Collected data entries:

-=-=-=-=-

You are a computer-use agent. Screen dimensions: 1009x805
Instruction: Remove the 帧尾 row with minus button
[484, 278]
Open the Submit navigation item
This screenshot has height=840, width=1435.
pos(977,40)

-=-=-=-=-

== Assignment ==
Your task is to write out the lines from the one with "Instruction: Remove the" through the end of the records, exactly and with nothing added.

== Expected answer ==
Instruction: Remove the 帧尾 row with minus button
[484, 278]
Open the Submit navigation item
This screenshot has height=840, width=1435.
pos(977,40)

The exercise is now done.